The Y-axis in the graph shows support among generations relative to the national average at a given election. John Burn-Murdoch uses this measure to account for what are called ‘period effects.’ We want to control for the fact that support for the Conservatives changes overall from election to election. If we didn’t do this, then it would look, for example, like the Boomers had suddenly become a lot less conservative in their forties and fifties, when in fact the whole country had swung to the Labour Party in the late 1990s and early 2000s.
Similarly, the last 12 years have seen a larger-than-usual proportion of the electorate voting for the Conservatives. Thus, the big drop in John Burn-Murdoch’s graph in effect makes the case that something was preventing Millennials from following the mood of the nation (2015, 2017 and 2019 period effects) and increasing their support for the Tories to the same extent as other generations did as they aged. By extension then, we might assume that they have become less conservative.
However, another way of looking at the graph is to argue that the real aberration is the level of support for the Conservatives from older generations. The over 65s voted Conservative in 2017 more than at any other election in the British Election Study data that we have going back to the 1960s [1]. Because the graph measures support for the Conservatives in each age group relative to the national average, the sharp swing to the Tories amongst older generations pulls up the average, and consequently the Millennials support appears significantly to fall.
Given current polling, you could draw two different conclusions. You could point to the astonishingly low support for the Conservatives among Millennials as evidence of a unique trend of increasing anti-conservativism – and argue that the Tories have a real problem with young people. Or you could say ‘How on earth are 40% of Boomers still planning to vote Conservative after the events of recent weeks, months and even years?’
In short, what we have is an age and/or generational divide in voting and it is not entirely obvious whether the explanation for this is that Millennials or the younger half of the population are less Conservative than you’d expect or that Boomers and older Gen Xers are more Conservative than you’d expect.
This highlights another important thing to understand about the results: the distinction between supporting the Conservatives and being conservative. Voters’ party preferences do not always map neatly onto ideology and social attitudes. There are all sorts of factors that inform party choice and political ‘supply’ can change sharply, particularly parties’ offers to different age groups.

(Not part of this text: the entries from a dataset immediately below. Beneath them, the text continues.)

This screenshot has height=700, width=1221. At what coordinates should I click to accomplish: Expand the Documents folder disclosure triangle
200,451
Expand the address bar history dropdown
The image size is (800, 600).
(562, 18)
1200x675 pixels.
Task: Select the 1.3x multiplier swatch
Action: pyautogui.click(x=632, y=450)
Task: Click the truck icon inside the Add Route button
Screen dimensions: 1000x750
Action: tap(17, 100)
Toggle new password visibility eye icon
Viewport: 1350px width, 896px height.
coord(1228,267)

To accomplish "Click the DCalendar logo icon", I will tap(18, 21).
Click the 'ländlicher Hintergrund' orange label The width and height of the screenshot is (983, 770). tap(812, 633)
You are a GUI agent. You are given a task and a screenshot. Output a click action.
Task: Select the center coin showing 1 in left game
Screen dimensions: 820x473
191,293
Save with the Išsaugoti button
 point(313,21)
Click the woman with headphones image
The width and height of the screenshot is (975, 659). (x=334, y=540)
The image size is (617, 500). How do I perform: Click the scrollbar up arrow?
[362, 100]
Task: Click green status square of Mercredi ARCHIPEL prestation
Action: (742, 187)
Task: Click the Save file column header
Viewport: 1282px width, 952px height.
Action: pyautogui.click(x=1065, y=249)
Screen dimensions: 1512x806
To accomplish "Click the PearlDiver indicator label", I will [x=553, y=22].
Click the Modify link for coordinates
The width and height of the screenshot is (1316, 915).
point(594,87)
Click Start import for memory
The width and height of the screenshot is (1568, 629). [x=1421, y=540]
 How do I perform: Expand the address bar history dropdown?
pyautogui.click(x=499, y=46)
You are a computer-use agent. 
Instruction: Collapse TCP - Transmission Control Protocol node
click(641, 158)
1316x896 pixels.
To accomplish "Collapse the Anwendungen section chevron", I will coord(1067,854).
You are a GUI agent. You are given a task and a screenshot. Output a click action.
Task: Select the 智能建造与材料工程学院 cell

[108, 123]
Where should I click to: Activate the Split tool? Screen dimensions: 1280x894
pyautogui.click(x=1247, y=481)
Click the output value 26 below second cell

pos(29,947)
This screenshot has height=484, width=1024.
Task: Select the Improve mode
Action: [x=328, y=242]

When other researchers have tried to separate out age, cohort and period effects with respect to ideology, they have generally found Millennials in the UK to be economically more right-wing and even more authoritarian on crime and welfare than other generations. Even without controlling for ageing effects, young people are more opposed to tax increases, not particularly fond of a benefits system that has never been accessible to them in the way it once was to earlier generations, and generally less supportive of nationalisation than older people [2], even if they are more socially liberal and pro-immigration. A recently published paper by Tom O’Grady finds this applies to an average of 27 high income countries: young people are more libertarian than socialist in the sense that they are less in favour of greater tax and spending than old people, alongside their social liberalism and support for immigration.
One reading is that the Anglophone phenomenon of Millennials not voting for right-wing parties is as much (if not more of) an age divide as a generational one. We have a political economy in which the interests of older voters are strongly represented and parties have electoral incentives to respond to them: an ageing population, with significantly higher rates of turnout among older voters, and younger voters concentrated in cities where their votes matter less under first-past-the-post.
This means that we might expect Millennials to return to trend soon enough and start voting Conservative again in larger numbers as they age. Of course, this might in part be due to changes in political supply: a Conservative rebrand for ageing Millennials. But today’s Millennials will also probably be tomorrow’s NIMBYs (‘not in my back yard’) when they move out of the cities, inherit their parents’ wealth and start working out their pension entitlements. Interests are intertwined with values and focusing too much on culture war talking points and generational rifts hides some of these fundamental drivers of the age divide in political economy.
[1] The electorate is also getting older, pulling the average in a more conservative direction.
[2] There are generally majorities in favour of public ownership across all age groups.
All articles posted on this blog give the views of the author(s), and not the position of the IPR, nor of the University of Bath.